_Dataset excerpts:_
== Segment start ==

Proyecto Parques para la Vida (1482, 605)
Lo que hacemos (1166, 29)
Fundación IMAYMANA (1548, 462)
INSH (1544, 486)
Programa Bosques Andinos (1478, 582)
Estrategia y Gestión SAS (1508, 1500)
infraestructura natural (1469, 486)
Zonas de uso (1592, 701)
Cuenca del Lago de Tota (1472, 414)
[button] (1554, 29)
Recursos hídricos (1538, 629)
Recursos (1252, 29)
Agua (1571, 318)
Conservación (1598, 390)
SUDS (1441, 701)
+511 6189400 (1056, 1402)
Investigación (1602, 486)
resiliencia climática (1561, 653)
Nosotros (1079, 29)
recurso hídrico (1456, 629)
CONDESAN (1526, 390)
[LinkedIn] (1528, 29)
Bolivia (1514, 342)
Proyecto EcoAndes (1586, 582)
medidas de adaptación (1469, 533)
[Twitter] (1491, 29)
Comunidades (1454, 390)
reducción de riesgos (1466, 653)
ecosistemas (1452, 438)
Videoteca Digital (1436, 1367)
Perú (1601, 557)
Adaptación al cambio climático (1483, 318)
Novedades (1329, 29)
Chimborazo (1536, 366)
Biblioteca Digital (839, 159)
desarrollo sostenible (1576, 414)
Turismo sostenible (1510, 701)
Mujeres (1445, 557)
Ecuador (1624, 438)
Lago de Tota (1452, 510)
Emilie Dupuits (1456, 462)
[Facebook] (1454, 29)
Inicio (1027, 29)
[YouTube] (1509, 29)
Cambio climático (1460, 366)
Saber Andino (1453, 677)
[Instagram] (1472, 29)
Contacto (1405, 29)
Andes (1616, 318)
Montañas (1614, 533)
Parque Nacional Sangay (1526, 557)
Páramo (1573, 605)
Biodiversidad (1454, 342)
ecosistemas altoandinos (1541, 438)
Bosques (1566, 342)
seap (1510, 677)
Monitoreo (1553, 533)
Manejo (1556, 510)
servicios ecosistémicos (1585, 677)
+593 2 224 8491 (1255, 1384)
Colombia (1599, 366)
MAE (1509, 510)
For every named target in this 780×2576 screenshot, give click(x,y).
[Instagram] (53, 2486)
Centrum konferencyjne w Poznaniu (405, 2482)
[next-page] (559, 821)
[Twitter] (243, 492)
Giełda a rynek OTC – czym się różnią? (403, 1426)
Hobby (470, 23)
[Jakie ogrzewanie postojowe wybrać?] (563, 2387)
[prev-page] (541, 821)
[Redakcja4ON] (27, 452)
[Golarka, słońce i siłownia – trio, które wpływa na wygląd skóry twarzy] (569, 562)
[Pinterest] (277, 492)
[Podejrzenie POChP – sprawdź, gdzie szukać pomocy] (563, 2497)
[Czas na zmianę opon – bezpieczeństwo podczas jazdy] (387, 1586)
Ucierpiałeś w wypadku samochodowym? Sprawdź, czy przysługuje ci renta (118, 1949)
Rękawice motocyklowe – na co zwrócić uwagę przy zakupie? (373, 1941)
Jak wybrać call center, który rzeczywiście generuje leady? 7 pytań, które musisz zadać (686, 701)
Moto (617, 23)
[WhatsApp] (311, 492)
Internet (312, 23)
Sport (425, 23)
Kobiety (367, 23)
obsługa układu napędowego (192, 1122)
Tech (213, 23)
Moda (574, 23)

== Segment end ==

_What is expected:_ Reproduce exactly the line bearing "[next-page] (559, 821)" and all the lines that come after it in the records above; add nothing.

_Answer to this exercise:_
[next-page] (559, 821)
[Twitter] (243, 492)
Giełda a rynek OTC – czym się różnią? (403, 1426)
Hobby (470, 23)
[Jakie ogrzewanie postojowe wybrać?] (563, 2387)
[prev-page] (541, 821)
[Redakcja4ON] (27, 452)
[Golarka, słońce i siłownia – trio, które wpływa na wygląd skóry twarzy] (569, 562)
[Pinterest] (277, 492)
[Podejrzenie POChP – sprawdź, gdzie szukać pomocy] (563, 2497)
[Czas na zmianę opon – bezpieczeństwo podczas jazdy] (387, 1586)
Ucierpiałeś w wypadku samochodowym? Sprawdź, czy przysługuje ci renta (118, 1949)
Rękawice motocyklowe – na co zwrócić uwagę przy zakupie? (373, 1941)
Jak wybrać call center, który rzeczywiście generuje leady? 7 pytań, które musisz zadać (686, 701)
Moto (617, 23)
[WhatsApp] (311, 492)
Internet (312, 23)
Sport (425, 23)
Kobiety (367, 23)
obsługa układu napędowego (192, 1122)
Tech (213, 23)
Moda (574, 23)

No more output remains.